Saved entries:
───

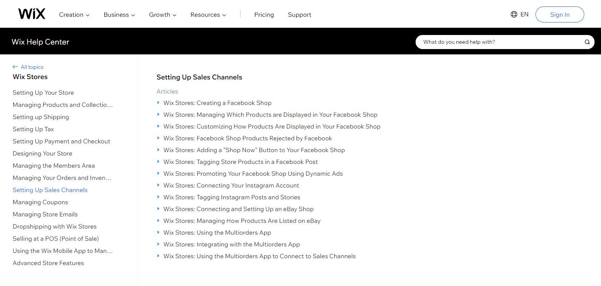Open the Support menu item

click(299, 15)
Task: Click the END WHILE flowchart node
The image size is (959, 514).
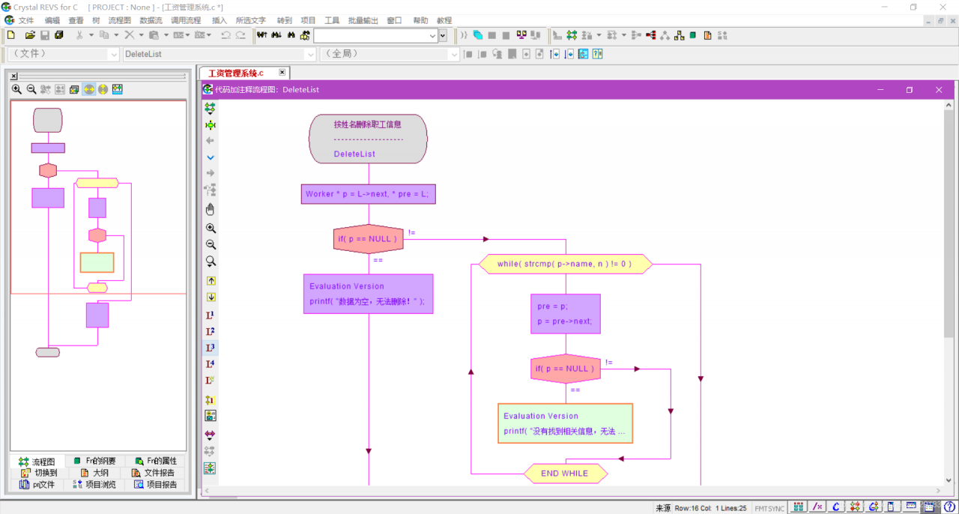Action: click(565, 474)
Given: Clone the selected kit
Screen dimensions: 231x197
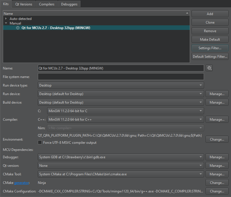Looking at the screenshot, I should click(x=210, y=22).
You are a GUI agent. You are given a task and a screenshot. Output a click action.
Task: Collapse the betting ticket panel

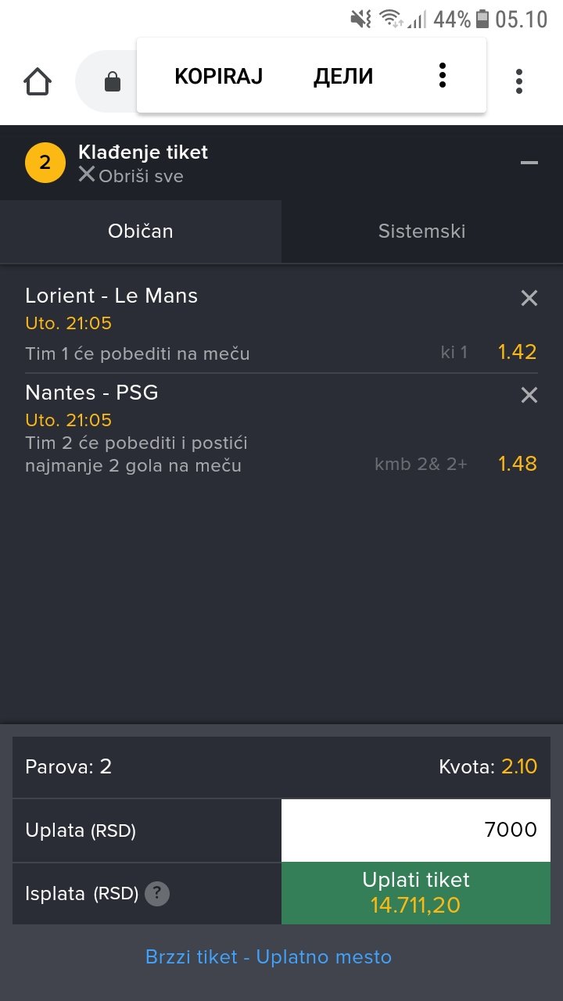tap(529, 163)
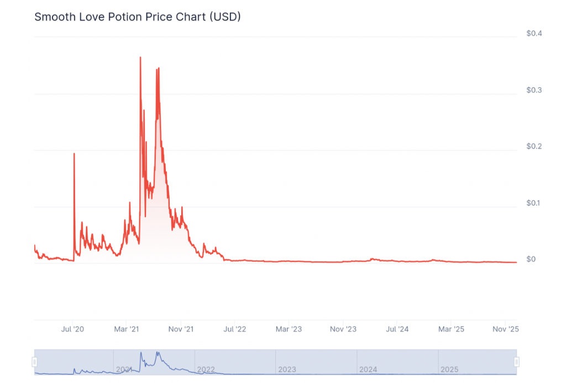The width and height of the screenshot is (566, 383).
Task: Click the Nov '21 x-axis label
Action: click(181, 329)
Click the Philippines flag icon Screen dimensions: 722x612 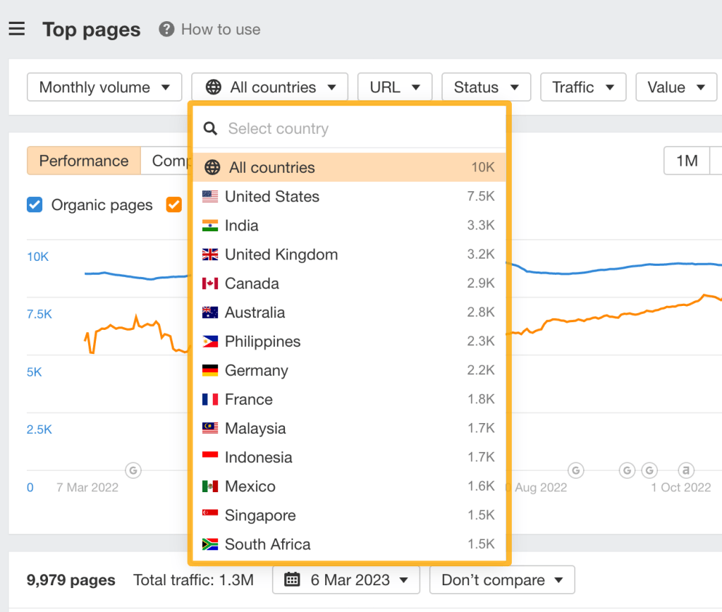209,341
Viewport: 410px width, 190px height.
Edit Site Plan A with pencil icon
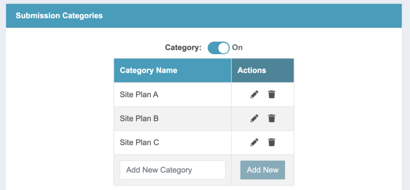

───

• **Action item**:
Reproduce exactly, with nothing added, the lines from the line with "Viewport: 410px width, 190px height." through the end of the entries above; pictures are to be left out.

• **Exercise result**:
Viewport: 410px width, 190px height.
Edit Site Plan A with pencil icon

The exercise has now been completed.